• _To be done_
Render only the data from the line containing "Select the Total scope radio button" through the line containing "Click the р." as a numbered list, omitting blank lines.

• _Data for processing_

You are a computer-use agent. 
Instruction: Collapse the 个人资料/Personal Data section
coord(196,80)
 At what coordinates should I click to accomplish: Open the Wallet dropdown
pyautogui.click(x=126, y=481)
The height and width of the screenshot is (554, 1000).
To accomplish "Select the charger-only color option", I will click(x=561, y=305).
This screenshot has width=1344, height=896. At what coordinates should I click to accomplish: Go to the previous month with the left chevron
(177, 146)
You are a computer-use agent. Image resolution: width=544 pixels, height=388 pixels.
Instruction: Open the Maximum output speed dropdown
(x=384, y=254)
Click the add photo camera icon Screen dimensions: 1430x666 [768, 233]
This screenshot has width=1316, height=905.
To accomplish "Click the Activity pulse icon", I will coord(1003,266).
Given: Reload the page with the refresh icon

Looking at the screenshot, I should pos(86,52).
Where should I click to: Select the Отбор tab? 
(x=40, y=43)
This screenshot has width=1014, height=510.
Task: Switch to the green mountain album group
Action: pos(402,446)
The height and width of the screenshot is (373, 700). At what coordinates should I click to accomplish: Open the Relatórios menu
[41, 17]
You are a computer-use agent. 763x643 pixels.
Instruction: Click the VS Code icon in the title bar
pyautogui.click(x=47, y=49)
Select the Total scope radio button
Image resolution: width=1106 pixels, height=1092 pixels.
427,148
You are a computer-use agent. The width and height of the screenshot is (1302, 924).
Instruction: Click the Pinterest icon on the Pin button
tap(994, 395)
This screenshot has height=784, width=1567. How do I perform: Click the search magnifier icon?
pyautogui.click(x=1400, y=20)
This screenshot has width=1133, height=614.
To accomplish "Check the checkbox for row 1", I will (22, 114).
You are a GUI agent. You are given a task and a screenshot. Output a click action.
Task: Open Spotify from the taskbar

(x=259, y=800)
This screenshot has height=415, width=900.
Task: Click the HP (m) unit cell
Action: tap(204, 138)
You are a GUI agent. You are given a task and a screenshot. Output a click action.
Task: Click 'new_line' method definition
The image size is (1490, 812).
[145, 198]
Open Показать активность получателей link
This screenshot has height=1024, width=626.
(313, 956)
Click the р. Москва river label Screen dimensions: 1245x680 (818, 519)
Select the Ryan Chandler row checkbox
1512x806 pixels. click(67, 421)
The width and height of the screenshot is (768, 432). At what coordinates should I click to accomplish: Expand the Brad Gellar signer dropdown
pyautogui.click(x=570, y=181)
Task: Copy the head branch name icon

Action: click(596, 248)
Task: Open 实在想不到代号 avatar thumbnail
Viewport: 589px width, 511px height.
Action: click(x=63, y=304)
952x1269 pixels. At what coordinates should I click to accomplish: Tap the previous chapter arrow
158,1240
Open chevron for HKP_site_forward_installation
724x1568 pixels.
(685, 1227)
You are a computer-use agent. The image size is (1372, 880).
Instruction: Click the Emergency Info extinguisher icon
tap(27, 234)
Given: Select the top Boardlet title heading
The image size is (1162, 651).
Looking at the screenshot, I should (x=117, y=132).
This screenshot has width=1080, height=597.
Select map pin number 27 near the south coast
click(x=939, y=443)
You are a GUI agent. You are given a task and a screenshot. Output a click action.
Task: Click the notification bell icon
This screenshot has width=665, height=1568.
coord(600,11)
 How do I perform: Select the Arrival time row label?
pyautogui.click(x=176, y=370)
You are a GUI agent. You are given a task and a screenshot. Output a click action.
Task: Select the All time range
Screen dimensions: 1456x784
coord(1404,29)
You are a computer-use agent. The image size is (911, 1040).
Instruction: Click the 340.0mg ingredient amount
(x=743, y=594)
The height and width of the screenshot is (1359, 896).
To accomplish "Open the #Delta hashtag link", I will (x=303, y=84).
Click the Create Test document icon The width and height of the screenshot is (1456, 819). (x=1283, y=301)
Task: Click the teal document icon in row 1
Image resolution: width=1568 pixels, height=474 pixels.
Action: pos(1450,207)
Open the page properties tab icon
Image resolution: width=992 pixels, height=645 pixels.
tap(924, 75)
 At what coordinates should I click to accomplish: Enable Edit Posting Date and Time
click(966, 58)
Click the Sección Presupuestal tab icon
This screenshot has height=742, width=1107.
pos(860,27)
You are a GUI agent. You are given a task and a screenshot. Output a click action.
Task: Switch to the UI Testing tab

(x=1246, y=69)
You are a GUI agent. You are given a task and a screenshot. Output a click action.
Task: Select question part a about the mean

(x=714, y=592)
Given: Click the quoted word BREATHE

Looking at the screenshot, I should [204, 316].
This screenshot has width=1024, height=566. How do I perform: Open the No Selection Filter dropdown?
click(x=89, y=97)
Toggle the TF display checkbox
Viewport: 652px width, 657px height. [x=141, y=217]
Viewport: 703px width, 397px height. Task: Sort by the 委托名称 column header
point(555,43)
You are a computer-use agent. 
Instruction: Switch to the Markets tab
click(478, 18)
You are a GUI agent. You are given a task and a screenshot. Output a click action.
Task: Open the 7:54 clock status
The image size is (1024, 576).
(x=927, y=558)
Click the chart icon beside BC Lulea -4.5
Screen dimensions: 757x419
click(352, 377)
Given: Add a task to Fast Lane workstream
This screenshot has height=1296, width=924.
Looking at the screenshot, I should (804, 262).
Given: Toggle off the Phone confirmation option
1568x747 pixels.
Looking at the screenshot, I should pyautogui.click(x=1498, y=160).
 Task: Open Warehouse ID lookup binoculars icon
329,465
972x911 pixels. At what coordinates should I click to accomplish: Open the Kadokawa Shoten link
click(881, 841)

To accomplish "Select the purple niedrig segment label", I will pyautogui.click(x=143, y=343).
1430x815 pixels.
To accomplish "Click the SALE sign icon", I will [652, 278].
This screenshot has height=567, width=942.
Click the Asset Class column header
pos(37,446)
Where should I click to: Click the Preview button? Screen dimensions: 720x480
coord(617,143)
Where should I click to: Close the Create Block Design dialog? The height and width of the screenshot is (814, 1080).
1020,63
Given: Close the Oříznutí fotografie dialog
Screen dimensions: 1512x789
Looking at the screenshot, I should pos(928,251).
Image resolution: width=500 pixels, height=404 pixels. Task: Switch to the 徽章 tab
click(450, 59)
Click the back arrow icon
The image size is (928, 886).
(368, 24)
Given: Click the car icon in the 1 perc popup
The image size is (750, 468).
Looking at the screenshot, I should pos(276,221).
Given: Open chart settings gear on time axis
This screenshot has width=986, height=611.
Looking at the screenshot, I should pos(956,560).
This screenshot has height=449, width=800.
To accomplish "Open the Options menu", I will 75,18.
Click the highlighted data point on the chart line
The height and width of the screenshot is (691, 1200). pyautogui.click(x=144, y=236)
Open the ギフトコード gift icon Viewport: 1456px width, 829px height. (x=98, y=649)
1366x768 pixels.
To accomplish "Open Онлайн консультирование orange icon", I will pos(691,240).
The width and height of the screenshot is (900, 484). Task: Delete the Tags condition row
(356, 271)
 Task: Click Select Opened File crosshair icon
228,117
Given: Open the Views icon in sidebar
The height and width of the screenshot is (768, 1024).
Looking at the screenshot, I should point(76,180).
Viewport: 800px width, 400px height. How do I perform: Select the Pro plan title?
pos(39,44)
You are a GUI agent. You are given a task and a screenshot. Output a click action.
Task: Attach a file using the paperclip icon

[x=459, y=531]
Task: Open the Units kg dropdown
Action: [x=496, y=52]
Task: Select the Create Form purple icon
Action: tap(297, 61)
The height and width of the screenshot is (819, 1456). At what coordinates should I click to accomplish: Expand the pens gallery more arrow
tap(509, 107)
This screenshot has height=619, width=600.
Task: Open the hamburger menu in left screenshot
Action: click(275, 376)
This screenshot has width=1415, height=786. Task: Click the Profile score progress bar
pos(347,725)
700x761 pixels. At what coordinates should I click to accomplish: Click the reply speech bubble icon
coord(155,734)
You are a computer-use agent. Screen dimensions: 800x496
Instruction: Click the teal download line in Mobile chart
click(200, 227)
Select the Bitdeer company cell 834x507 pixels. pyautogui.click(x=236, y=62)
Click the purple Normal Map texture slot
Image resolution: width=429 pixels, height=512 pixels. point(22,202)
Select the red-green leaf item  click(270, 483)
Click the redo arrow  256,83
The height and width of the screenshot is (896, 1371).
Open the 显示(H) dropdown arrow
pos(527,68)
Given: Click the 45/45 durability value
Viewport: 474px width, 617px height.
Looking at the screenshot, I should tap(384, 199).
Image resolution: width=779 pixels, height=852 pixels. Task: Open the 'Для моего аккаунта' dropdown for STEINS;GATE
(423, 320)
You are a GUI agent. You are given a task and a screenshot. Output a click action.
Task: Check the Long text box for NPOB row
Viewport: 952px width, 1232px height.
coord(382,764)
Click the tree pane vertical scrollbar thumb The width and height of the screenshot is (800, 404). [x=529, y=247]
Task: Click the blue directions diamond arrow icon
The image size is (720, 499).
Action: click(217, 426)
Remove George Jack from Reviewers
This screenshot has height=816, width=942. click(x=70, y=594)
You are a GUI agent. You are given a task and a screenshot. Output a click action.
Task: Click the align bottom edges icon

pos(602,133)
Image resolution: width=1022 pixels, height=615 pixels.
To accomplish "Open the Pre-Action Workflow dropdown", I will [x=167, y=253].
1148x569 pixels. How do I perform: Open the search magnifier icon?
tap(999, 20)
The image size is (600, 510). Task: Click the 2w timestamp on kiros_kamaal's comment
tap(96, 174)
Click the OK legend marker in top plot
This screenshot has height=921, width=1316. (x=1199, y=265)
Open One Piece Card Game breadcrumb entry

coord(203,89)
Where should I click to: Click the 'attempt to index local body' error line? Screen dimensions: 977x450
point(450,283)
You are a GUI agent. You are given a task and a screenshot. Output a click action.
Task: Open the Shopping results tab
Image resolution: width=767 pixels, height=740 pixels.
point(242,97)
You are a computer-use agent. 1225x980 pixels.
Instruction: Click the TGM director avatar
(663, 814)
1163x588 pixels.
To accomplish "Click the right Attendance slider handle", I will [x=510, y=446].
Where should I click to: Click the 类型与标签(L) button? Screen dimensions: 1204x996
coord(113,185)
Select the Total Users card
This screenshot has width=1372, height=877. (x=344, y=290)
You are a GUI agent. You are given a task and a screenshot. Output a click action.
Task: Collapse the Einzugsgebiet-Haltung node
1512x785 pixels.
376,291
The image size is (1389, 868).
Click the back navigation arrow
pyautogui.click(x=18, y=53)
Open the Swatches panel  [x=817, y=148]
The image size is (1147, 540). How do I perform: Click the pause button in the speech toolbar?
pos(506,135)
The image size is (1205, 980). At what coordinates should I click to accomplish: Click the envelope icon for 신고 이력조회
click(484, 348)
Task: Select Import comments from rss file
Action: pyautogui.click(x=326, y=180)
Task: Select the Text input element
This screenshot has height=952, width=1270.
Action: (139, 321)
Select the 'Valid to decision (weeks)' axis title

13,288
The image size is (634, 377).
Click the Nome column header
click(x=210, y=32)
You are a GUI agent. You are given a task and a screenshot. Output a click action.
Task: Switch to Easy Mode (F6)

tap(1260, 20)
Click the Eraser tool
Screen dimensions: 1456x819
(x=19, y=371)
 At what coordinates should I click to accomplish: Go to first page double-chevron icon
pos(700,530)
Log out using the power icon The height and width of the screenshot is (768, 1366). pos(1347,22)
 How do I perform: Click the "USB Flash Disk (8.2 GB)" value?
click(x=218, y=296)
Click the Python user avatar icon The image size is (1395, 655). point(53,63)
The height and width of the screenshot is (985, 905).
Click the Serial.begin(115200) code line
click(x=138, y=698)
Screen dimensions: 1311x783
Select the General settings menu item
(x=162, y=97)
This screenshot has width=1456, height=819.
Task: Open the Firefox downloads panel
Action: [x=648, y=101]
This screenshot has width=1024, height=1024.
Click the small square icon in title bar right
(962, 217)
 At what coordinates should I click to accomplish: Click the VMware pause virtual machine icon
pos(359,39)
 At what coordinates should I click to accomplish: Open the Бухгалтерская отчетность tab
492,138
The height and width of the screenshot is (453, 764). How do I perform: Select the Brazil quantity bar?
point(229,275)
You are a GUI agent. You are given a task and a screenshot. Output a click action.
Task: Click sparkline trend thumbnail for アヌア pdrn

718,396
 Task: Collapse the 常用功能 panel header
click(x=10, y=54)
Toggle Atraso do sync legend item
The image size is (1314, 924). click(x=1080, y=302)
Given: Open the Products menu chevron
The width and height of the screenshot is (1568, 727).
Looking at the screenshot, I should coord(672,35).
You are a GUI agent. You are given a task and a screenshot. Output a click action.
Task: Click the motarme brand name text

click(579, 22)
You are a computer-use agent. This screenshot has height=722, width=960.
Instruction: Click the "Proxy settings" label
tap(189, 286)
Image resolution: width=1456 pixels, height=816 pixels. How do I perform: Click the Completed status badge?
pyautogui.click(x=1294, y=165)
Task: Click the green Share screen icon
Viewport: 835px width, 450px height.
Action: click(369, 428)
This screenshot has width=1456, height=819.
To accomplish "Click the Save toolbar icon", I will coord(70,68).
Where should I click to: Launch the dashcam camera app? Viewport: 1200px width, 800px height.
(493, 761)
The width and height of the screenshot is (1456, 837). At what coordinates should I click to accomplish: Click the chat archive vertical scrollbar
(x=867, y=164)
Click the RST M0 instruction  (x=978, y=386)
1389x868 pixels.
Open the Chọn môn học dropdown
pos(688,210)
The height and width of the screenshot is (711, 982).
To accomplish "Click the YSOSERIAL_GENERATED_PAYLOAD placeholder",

• _Correct answer_
1. Select the Total scope radio button
2. Image resolution: width=1106 pixels, height=1092 pixels.
3. 427,148
4. You are a computer-use agent. The width and height of the screenshot is (1302, 924).
5. Instruction: Click the Pinterest icon on the Pin button
6. tap(994, 395)
7. This screenshot has height=784, width=1567. How do I perform: Click the search magnifier icon?
8. pyautogui.click(x=1400, y=20)
9. This screenshot has width=1133, height=614.
10. To accomplish "Check the checkbox for row 1", I will (22, 114).
11. You are a GUI agent. You are given a task and a screenshot. Output a click action.
12. Task: Open Spotify from the taskbar
13. (x=259, y=800)
14. This screenshot has height=415, width=900.
15. Task: Click the HP (m) unit cell
16. Action: tap(204, 138)
17. You are a GUI agent. You are given a task and a screenshot. Output a click action.
18. Task: Click 'new_line' method definition
19. The image size is (1490, 812).
20. [145, 198]
21. Open Показать активность получателей link
22. This screenshot has height=1024, width=626.
23. (313, 956)
24. Click the р. Москва river label Screen dimensions: 1245x680 (818, 519)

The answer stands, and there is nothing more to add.